Y en a marre veut mener des actions contre la libération de Karim Wade…

« Y’EN A MARRE » DU SYSTÈME JUDICIAIRE

Le Mouvement Y’en a marre, sans doute revigoré par l’appui et la reconnaissance internationale qu’elle ne cesse de recevoir, va à l’assaut du « Macky ». La période de grâce a trop longtemps duré. Le Mouvement prévoit de juger la Justice, ce jeudi, et sans doute de mettre un plan d’action pour corriger ce qu’il estime être des imperfections du « système judiciaire sous Macky ».

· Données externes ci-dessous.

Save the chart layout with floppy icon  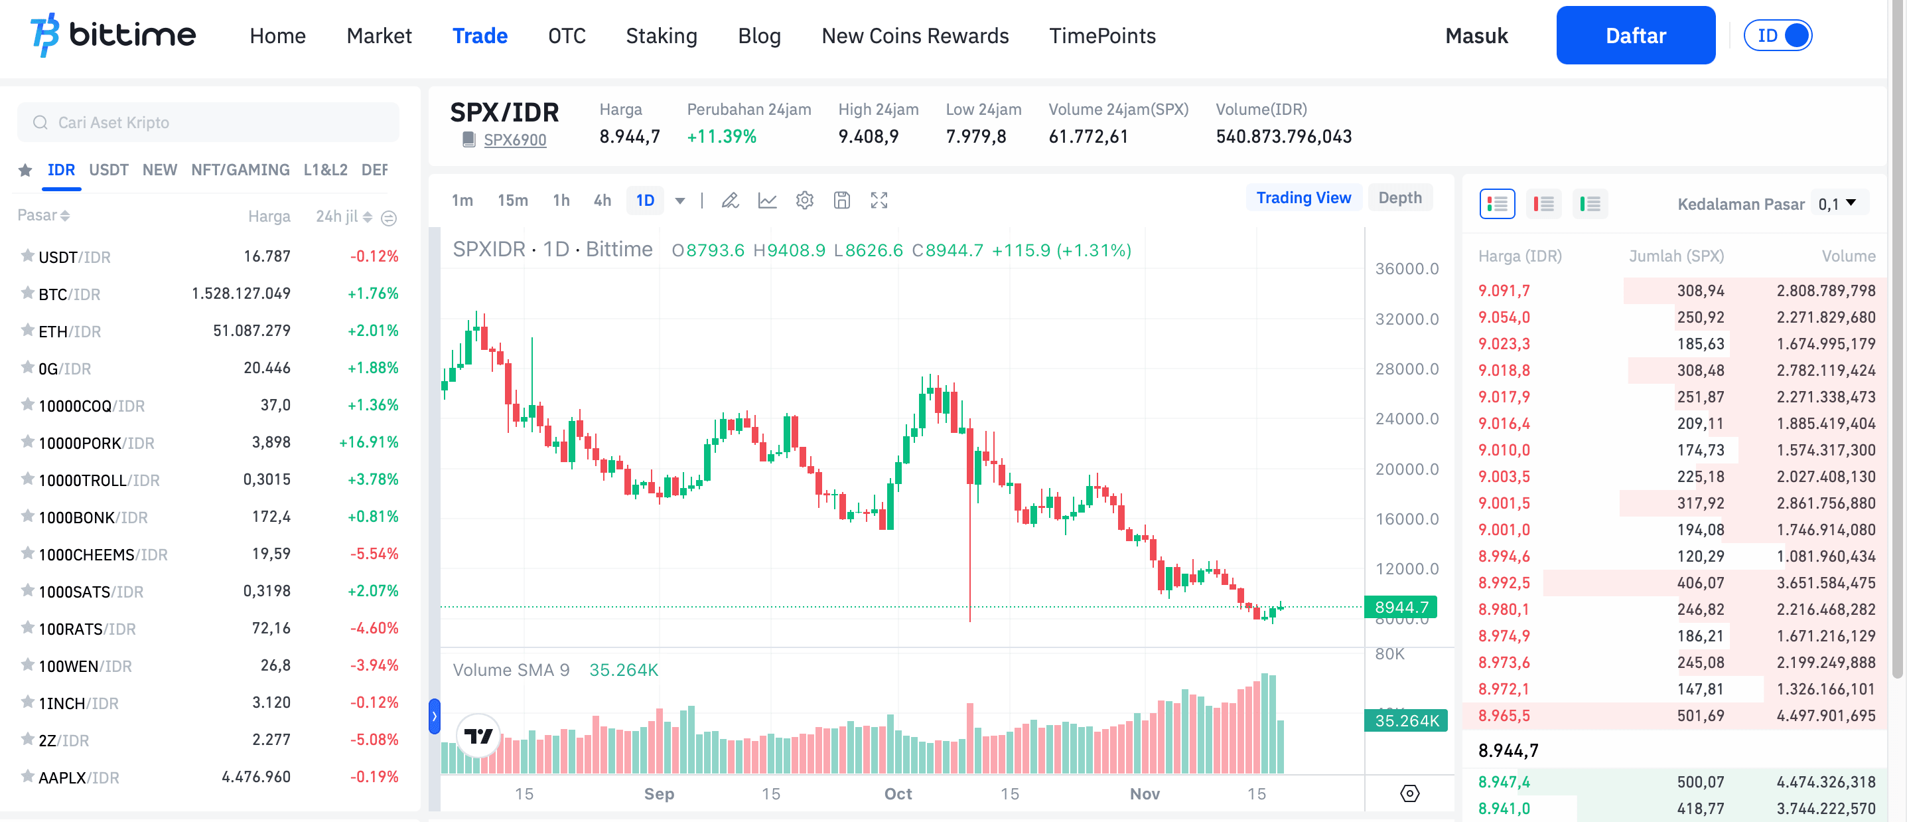click(x=842, y=200)
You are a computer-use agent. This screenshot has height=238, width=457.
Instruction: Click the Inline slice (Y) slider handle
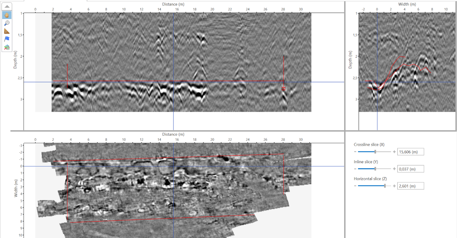tap(375, 169)
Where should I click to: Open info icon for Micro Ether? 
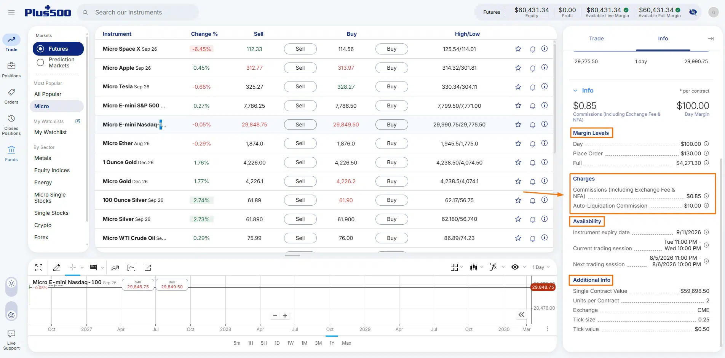point(545,143)
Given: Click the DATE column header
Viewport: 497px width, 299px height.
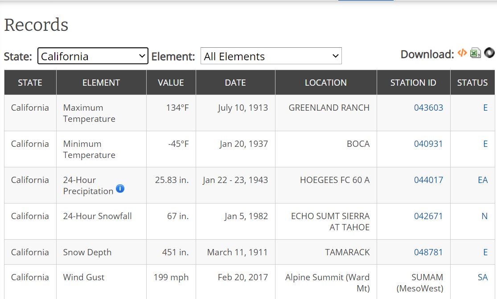Looking at the screenshot, I should [235, 83].

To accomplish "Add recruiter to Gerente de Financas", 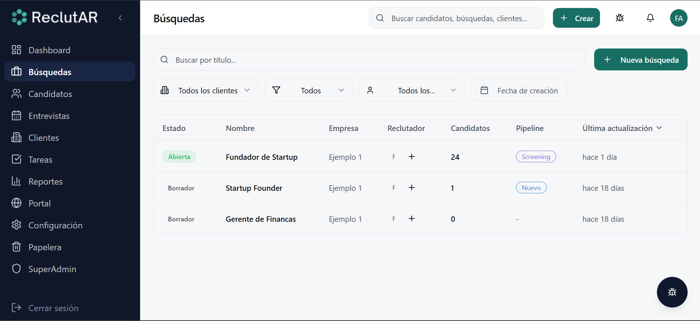I will pyautogui.click(x=412, y=218).
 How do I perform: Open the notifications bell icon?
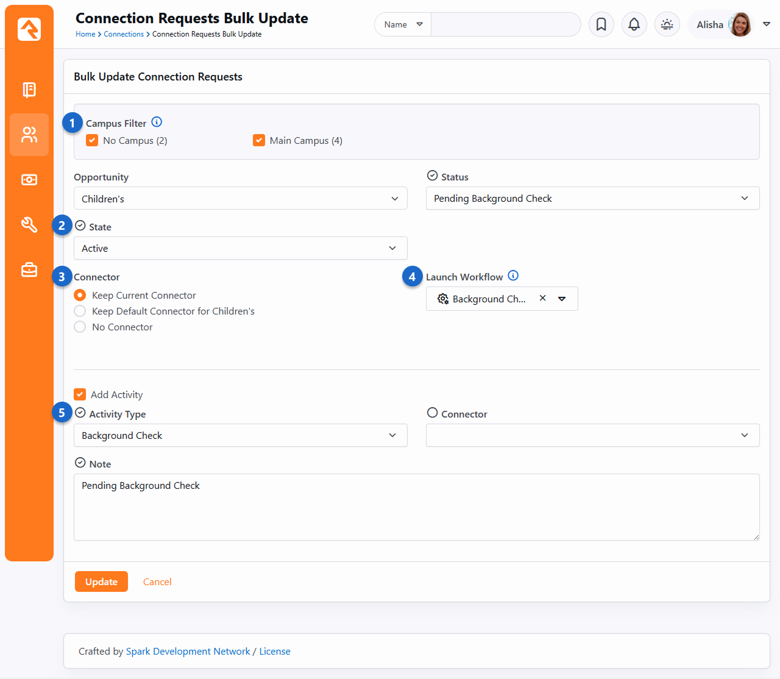pos(634,24)

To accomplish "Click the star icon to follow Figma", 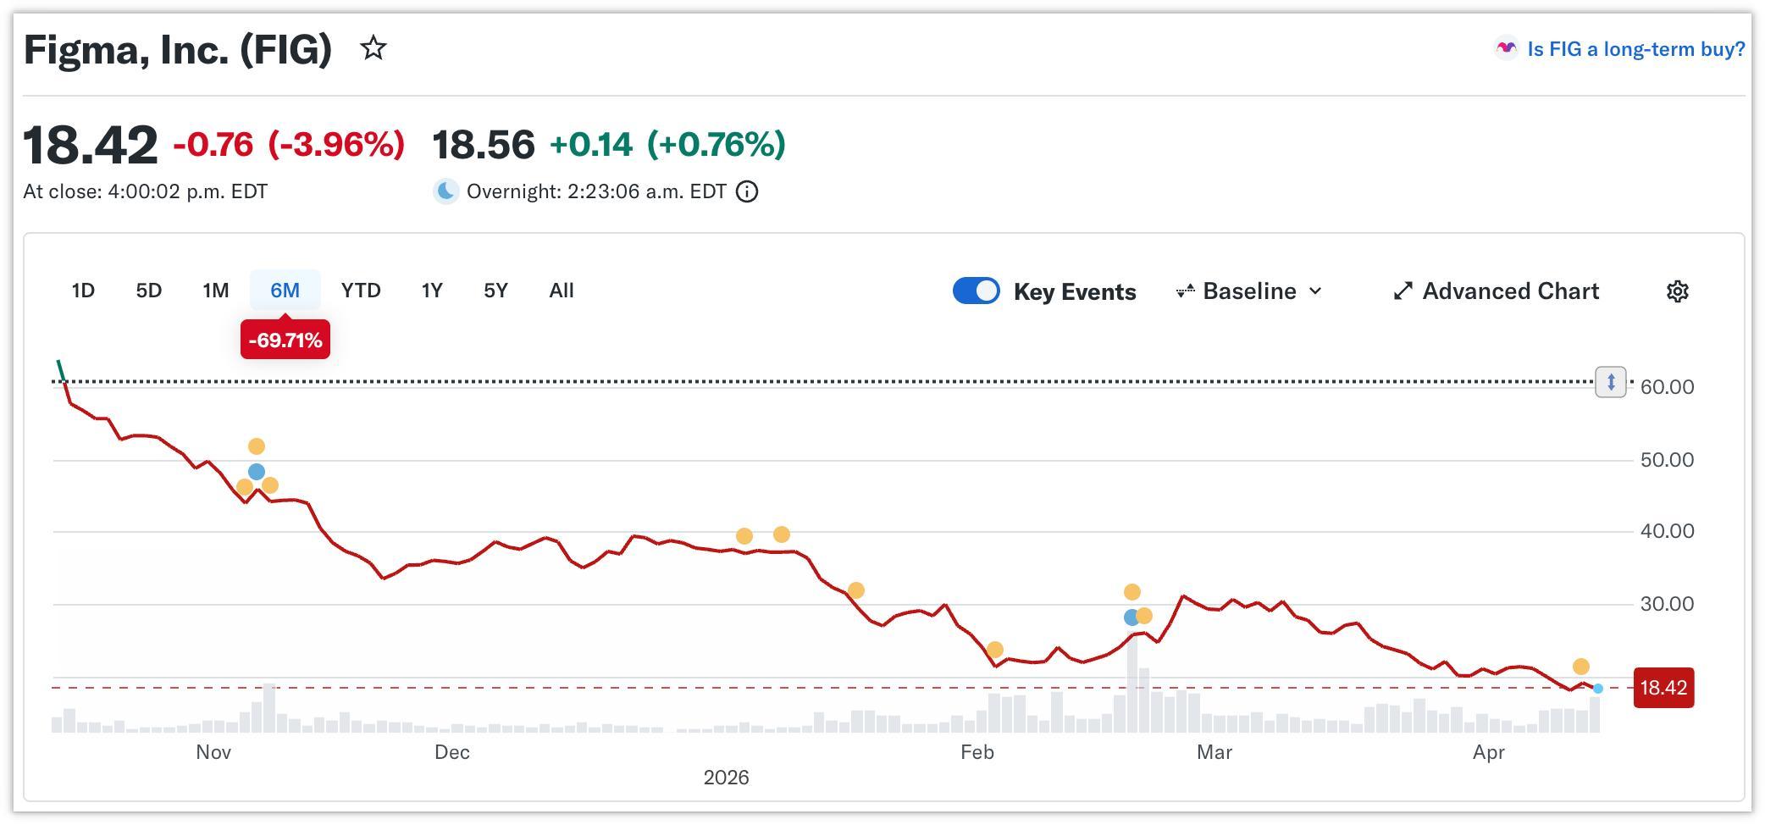I will tap(373, 48).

Une situation qui suscite, de notre part, deux types d’interrogations. La première est de savoir s’il s’agit d’une défense des vrais principes de la République ou tout simplement d’un acharnement sur les Wade. La seconde est de se demander s’il y a, véritablement, « un système judiciaire sous Macky ». En somme, de voir si ce mouvement à l’égard de qui nous avons beaucoup d’affection, est fondé à s’alarmer. C’est une lapalissade de dire que la gestion des Wade a permis la naissance d’un mouvement envié à travers le monde. Y’en a marre est une fierté pour le Sénégal mais une épine dans le pied des Wade.

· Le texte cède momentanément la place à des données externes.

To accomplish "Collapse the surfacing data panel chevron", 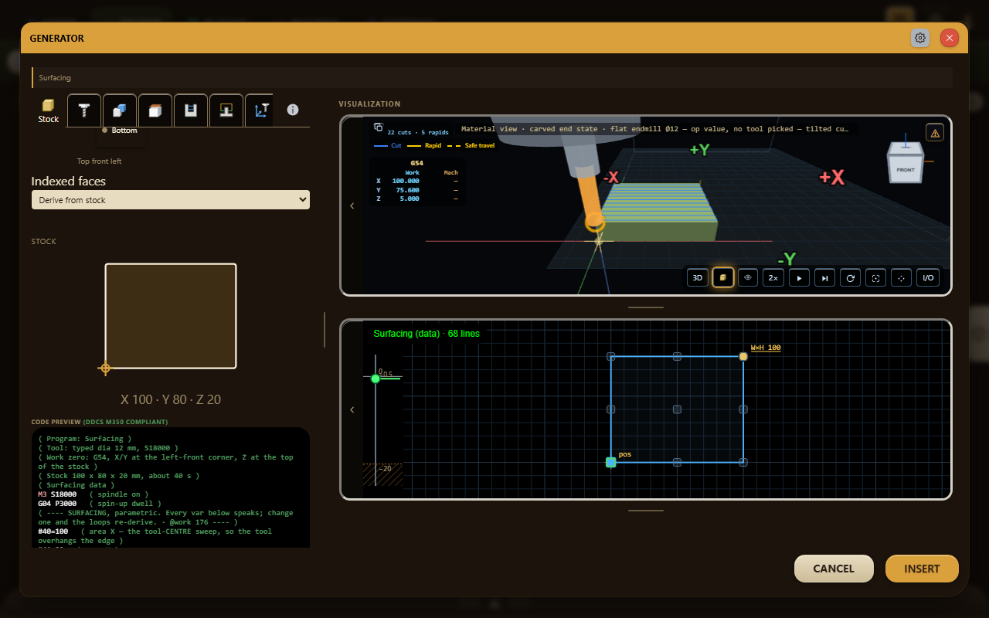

Il s’est certes distingué, lors du référendum, presque aux côtés du Pds, pour le triomphe du « Non », mais son opposition au pouvoir de Macky ne s’est pas véritablement fait ressentir. Sinon, le mouvement qui est un groupe de pression, aurait continué le combat, tambour battant. Au nom du respect des principes. Si donc, aujourd’hui, il compte continuer son combat, c’est parce que Karim Wade va sans doute être libéré et Macky flirter avec les libéraux. Or, dans ce mouvement, on est assez averti pour savoir que le président de la République a un pouvoir de grâce et que Karim peut même bénéficier de la liberté conditionnelle ou d’une amnistie. C’est en toute légalité. Mais, ce qui dérange, c’est la perspective que les Wade puissent être réhabilités avec, en toile de fond, la possibilité qu’ils retournent aux affaires.
Le combat contre le régime de Wade était certes de principe, mais il est en train de prendre des tournures personnelles. Tout se passe comme si c’est Abdoulaye Wade et son fils qui dérangent. S’agit-il de pression reçue de la part de ceux qui décernent des distinctions ? L’avenir nous le dira. En tout cas, Y’en a marre semble diriger la fronde contre le système judiciaire sénégalais sous Macky. Est-il fondé à le faire ? Disons que la réactivation de la Cour de répression de l’enrichissement illicite (Crei) sans la dépoussiérer a été une erreur grave. Ce tribunal d’exception foule au pied les principes élémentaires sur lesquels se fonde le droit répressif.
Mieux, le Président qui avait promis de ne protéger personne, n’est pas allé jusqu’au bout de la traque des biens mal acquis. Plus grave, il a favorisé la transhumance pour justement mettre à l’abri des personnes épinglées dans des rapports d’audit comme ceux de la Cour des comptes. Pis, le lien ombilical qui lie le ministère de la Justice et le Parquet c’est-à-dire les Procureurs, rend les poursuites sélectives et discriminatoires. Surtout dans le dossier de la traque. Et malheureusement, les réformes judiciaires attendues n’ont pas eu lieu car le président Sall continue à présider le Conseil supérieur de la magistrature où sa présence n’est pas nécessaire. Encore moins celle de son ministre de la Justice qui en assure la vice-présidence. Autant de choses qui donnent raison à Y’en a marre.
Toutefois, ces tares de notre justice ont toujours existé. Il s’agit de vieux débats qui datent des années 60. Macky devrait certes les combattre mais Y’en a marre n’est pas fondé à attendre l’annonce de la libération de Karim Wade pour en parler. Il avait quatre ans pour le faire. Comme quoi, il ne faut pas que nos mouvements de Société civile répercutent cette principale tare qu’ils reprochent à notre Justice : Le manque d’indépendance.